Is it a sequel to Mitchell’s Pulitzer Prize-winning 1936 novel and therefore a violation of the copyright held by Mitchell’s estate? Or is it a parody and thus a legitimate, legally protected commentary on the work?

Lawyers for Mitchell’s estate plan argue that “The Wind Done Gone” is a sequel because it uses, thinly veiled, the same characters (and a few of the same scenes) as Mitchell’s book, and projects the story into the future. As one attorney noted, the estate is in the business of authorizing sequels, and Randall’s book threatens the profits of that business. Indeed, St. Martin’s Press recently paid more than $1 million for the right to publish a second sequel to “Gone With the Wind” (following Alexandra Ripley’s “Scarlett”).

But “The Wind Done Gone” isn’t a sequel, argues the legal team representing Houghton Mifflin, which had planned to publish the book in June.

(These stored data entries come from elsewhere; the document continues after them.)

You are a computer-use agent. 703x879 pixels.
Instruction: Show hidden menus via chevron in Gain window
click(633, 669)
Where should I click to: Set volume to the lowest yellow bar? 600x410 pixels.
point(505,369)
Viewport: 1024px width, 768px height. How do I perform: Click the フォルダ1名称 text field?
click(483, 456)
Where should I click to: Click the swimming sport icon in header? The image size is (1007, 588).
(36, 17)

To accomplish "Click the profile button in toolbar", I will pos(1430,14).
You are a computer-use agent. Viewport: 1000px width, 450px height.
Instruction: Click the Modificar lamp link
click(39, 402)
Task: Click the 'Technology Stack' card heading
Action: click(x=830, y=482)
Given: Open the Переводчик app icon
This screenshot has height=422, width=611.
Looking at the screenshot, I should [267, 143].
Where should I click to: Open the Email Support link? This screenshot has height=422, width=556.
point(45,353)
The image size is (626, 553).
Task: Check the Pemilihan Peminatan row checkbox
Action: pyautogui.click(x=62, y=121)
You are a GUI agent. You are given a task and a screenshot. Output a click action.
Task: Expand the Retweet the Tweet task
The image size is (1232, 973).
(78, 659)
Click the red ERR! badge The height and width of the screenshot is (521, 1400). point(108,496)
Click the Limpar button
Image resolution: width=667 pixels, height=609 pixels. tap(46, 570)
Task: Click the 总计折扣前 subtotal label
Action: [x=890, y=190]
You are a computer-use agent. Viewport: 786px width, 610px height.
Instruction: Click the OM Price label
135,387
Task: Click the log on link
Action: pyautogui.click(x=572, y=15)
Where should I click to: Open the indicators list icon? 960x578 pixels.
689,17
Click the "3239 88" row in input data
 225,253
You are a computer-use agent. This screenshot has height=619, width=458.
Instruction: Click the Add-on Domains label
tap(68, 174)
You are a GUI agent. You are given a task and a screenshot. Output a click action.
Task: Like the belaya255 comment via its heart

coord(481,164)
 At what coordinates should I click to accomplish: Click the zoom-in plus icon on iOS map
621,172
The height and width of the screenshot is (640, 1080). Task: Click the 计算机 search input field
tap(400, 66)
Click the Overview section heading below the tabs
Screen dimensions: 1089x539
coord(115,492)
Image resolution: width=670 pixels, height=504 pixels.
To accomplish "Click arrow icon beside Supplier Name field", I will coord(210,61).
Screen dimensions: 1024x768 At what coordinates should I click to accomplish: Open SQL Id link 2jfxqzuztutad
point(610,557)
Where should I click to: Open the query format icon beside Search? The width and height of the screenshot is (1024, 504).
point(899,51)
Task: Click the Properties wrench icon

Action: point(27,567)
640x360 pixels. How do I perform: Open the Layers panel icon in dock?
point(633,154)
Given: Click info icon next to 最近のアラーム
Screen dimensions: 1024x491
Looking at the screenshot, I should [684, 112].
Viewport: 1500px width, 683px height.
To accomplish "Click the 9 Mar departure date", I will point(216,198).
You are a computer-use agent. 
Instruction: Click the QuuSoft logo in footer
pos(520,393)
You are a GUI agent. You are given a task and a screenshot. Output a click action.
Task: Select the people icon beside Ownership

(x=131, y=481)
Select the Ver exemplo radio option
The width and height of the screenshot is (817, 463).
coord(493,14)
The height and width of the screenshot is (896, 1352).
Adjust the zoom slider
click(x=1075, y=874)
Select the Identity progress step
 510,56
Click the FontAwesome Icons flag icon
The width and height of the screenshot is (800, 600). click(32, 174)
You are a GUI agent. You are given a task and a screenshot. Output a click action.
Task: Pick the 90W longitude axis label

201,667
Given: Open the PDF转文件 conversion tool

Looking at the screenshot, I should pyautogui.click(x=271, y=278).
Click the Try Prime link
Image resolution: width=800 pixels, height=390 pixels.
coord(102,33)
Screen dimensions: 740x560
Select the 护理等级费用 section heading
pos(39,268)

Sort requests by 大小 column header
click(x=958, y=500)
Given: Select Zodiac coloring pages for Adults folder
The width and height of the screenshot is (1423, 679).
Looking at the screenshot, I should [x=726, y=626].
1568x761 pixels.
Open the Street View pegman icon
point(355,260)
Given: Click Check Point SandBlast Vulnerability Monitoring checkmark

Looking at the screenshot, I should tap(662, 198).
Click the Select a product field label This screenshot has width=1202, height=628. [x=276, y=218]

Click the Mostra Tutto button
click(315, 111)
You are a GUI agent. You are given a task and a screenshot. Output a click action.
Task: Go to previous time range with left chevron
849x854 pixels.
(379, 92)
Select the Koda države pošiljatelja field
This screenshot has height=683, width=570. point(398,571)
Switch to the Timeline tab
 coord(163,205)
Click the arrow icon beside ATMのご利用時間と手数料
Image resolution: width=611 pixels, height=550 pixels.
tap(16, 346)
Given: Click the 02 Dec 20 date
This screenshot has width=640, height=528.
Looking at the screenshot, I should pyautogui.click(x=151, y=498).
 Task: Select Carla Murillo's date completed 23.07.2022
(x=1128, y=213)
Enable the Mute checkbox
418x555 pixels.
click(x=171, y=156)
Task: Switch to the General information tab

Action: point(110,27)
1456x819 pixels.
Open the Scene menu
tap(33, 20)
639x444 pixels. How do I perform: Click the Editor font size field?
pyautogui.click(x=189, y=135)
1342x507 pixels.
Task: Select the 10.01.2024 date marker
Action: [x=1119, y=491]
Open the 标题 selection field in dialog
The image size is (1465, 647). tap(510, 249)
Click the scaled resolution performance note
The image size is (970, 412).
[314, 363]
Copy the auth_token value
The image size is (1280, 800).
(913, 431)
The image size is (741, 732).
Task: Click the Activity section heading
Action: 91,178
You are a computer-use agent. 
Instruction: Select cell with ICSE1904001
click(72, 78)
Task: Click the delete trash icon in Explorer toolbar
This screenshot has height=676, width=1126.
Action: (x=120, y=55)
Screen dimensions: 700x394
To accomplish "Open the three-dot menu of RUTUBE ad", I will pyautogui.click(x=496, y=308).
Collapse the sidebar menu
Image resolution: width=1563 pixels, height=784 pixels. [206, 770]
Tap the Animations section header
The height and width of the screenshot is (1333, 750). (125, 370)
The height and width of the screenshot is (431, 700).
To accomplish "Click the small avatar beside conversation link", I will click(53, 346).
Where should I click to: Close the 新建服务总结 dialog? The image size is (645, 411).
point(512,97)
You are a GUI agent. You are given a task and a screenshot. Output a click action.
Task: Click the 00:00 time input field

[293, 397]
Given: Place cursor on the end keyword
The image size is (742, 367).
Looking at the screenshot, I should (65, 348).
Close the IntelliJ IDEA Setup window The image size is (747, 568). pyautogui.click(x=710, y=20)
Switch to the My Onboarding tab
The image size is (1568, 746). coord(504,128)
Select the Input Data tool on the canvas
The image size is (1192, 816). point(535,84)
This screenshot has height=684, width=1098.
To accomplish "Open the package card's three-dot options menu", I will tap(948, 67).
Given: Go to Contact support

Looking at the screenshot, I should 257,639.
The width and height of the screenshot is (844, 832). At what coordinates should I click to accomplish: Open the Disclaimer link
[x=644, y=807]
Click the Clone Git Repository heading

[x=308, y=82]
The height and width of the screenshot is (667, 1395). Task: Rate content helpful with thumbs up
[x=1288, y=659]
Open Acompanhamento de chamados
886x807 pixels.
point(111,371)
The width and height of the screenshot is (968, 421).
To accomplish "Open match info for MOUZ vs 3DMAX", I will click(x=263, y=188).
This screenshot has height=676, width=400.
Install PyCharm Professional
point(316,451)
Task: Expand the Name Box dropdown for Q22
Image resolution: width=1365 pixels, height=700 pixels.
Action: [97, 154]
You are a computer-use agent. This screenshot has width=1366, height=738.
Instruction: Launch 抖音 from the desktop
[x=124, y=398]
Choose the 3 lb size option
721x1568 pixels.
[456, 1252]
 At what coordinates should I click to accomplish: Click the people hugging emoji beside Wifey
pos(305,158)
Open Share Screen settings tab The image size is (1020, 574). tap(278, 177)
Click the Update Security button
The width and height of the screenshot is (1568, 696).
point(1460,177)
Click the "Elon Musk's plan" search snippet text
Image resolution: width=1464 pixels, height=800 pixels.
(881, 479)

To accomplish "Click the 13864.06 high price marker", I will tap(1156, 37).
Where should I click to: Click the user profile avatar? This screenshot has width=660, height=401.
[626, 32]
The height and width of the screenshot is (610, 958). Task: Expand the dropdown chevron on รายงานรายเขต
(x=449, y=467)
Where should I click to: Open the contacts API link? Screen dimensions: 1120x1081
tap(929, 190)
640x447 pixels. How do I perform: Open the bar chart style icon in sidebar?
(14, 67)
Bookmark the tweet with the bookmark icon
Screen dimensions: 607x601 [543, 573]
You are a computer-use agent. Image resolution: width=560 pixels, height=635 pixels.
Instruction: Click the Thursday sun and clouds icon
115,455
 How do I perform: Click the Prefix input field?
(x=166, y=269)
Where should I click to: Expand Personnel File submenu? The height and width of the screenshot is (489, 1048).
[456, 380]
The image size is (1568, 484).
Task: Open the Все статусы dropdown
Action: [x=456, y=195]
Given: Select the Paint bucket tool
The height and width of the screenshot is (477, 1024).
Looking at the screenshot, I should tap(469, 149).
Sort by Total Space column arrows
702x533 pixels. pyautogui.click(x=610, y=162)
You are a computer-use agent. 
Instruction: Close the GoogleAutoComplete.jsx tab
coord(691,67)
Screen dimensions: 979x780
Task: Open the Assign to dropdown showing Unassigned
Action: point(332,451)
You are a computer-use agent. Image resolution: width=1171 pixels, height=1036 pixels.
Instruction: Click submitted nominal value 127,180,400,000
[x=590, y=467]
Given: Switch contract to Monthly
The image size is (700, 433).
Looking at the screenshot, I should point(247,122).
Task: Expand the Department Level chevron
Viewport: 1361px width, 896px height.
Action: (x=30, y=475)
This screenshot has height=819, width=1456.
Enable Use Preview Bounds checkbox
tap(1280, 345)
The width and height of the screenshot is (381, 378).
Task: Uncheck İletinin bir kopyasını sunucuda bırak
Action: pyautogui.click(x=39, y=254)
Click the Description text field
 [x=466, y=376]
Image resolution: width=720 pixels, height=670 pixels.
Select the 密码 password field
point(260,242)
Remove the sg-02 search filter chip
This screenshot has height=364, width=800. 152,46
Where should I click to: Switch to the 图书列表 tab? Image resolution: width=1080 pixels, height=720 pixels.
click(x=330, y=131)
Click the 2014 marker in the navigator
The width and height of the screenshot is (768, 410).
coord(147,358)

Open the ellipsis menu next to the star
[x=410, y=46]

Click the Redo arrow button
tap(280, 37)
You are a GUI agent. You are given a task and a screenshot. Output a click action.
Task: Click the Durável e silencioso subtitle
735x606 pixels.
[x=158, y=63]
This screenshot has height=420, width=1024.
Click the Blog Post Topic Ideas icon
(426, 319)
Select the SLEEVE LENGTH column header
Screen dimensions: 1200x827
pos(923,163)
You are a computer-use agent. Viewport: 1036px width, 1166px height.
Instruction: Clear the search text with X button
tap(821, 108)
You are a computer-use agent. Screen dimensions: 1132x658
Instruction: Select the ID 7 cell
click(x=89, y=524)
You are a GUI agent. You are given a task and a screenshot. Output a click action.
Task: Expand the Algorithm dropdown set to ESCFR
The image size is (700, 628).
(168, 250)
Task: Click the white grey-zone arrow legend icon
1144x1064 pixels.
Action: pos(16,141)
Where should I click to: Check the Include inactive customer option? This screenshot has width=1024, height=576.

The work is a parody, they say, because Randall’s goal is to criticize--and stand on its ear, according to one lawyer--a work that has risen to mythic status within American culture.

Pannell ruled that Randall’s novel borrows too liberally from the classic and infringes on the copyright of “Gone With the Wind.” Houghton Mifflin plans to appeal the ruling.

Yet, this is one of those instances when the way the law uses words doesn’t seem to match the way the rest of us use them.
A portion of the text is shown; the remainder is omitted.